Listed entries ->
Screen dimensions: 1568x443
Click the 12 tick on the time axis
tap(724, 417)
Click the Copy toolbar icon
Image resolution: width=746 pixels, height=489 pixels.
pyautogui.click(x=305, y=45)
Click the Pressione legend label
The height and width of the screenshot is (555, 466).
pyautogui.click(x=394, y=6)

Task details -> Copy the data above exactly as it appears.

Output of the task ->
Screen dimensions: 1568x443
Click the 12 tick on the time axis
tap(724, 417)
Click the Copy toolbar icon
Image resolution: width=746 pixels, height=489 pixels.
pyautogui.click(x=305, y=45)
Click the Pressione legend label
The height and width of the screenshot is (555, 466).
pyautogui.click(x=394, y=6)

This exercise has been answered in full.